TEXT BLOCK »

The war between Midwives and women detracts from the real demon: the system itself.
Before I became a Midwife, I heard a lot of Midwife bashing; negative attitudes towards Midwives that largely came from Doulas and Mums who were angry at the maternity system, and therefore angry at Midwives who were part of it.
Now I am both a Midwife and a Doula (and at some point in the next few years hoping to be a mum!) I can empathise fully with both sides of the argument.
However, women turning against one another serves no positive purpose. We need to understand that the same system that quashes women also quashes Midwives. In-fighting merely detracts from the real, and urgent, debate: maternity care needs to be a public priority and higher up on the government agenda.
We are all aware of the profound, far-reaching, long-term benefits of investing in maternal and child health, and yet it continues to be put on the backburner of government agenda.
We know that when women suffer poor care this impacts upon, and filters into, all aspects of the health and wellbeing of both them and their families.
Primal health research also increasingly points to the importance of the ‘primal period’ (fetal life, perinatal period, and the first year of an infant’s life) in shaping the future health, wellbeing and character of future generations.
The issue is thus not WHAT will make things better for women and Midwives, we already know this. The question is HOW to make those changes a reality.
In politicising this campaign we will be stronger if we stand as a united voice; Midwives, Mothers, Doulas…
For anyone who talks about birth as part of the feminist agenda: Remember, Midwives are women too. The fact that Midwives still work in a system that devalues the work that we do, and provides substandard working conditions, is symptomatic of the same culture that devalues and underfunds women’s maternity care.

EXERCISE PROMPT »
Write down the part of the piece on midwives and the maternity system starting with "Now I am both" and going on through "and their families.", word for word. You won't need the listing for this.

INFORMATION PROVIDED »
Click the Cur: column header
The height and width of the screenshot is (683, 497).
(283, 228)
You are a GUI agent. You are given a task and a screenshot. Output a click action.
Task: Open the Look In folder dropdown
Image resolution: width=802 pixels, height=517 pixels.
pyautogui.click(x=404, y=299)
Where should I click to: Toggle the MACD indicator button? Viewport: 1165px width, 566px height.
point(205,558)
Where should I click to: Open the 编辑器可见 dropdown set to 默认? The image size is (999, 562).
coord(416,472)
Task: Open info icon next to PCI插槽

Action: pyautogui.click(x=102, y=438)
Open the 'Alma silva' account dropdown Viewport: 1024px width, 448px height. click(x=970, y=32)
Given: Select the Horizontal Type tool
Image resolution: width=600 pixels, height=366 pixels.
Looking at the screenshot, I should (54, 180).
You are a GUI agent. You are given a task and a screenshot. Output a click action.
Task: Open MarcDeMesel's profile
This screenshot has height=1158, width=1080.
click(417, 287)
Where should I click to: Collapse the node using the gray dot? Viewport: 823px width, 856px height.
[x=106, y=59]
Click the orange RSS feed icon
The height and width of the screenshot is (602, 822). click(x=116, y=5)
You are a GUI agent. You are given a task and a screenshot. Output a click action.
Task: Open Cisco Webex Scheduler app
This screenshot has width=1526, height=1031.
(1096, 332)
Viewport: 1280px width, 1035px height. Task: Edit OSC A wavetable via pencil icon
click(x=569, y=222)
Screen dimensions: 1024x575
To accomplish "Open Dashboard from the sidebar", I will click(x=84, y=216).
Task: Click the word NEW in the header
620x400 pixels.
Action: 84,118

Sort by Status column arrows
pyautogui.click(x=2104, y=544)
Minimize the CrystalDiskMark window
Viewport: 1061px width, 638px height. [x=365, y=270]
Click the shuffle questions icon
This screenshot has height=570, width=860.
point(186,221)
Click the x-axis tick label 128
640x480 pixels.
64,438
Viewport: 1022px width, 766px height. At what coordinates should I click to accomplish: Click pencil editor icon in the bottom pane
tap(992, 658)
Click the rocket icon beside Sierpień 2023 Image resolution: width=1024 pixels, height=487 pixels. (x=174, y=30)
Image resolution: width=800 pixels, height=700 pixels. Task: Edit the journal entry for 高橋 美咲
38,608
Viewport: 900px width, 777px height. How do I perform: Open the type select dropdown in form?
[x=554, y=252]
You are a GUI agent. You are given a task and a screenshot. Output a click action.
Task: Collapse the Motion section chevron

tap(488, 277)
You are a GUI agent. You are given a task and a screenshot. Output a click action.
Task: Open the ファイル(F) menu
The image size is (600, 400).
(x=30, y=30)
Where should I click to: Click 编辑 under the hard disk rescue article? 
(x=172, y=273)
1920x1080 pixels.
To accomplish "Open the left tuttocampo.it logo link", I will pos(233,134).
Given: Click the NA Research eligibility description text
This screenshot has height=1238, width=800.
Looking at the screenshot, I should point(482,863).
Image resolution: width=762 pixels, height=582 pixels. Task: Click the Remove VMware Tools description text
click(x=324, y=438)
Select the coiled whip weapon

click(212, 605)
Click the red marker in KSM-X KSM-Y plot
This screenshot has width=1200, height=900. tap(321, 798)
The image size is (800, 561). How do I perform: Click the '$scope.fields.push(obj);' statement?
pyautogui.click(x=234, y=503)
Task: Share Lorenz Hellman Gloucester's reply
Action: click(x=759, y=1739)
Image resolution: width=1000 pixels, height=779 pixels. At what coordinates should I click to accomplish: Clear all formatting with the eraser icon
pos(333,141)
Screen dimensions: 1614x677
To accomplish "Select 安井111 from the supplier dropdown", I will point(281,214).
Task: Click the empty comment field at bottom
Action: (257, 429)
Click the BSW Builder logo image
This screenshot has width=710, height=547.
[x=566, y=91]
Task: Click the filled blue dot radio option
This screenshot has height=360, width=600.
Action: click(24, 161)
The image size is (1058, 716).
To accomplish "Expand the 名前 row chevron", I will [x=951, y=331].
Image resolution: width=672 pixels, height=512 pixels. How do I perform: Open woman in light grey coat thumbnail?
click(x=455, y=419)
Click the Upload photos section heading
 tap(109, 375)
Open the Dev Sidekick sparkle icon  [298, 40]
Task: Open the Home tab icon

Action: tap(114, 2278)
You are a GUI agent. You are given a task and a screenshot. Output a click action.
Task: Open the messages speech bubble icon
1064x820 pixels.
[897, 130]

RESULT FOR THIS TASK »
Now I am both a Midwife and a Doula (and at some point in the next few years hoping to be a mum!) I can empathise fully with both sides of the argument.
However, women turning against one another serves no positive purpose. We need to understand that the same system that quashes women also quashes Midwives. In-fighting merely detracts from the real, and urgent, debate: maternity care needs to be a public priority and higher up on the government agenda.
We are all aware of the profound, far-reaching, long-term benefits of investing in maternal and child health, and yet it continues to be put on the backburner of government agenda.
We know that when women suffer poor care this impacts upon, and filters into, all aspects of the health and wellbeing of both them and their families.